→ WHAT THE TASK ASKS: Copy out all the entries below, word for word.
---------- DATA FOR ANALYSIS
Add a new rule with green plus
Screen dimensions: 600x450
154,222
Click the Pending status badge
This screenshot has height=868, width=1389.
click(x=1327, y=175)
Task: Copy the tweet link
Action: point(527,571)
--------------------
→ TASK RESULT:
Add a new rule with green plus
Screen dimensions: 600x450
154,222
Click the Pending status badge
This screenshot has height=868, width=1389.
click(x=1327, y=175)
Task: Copy the tweet link
Action: point(527,571)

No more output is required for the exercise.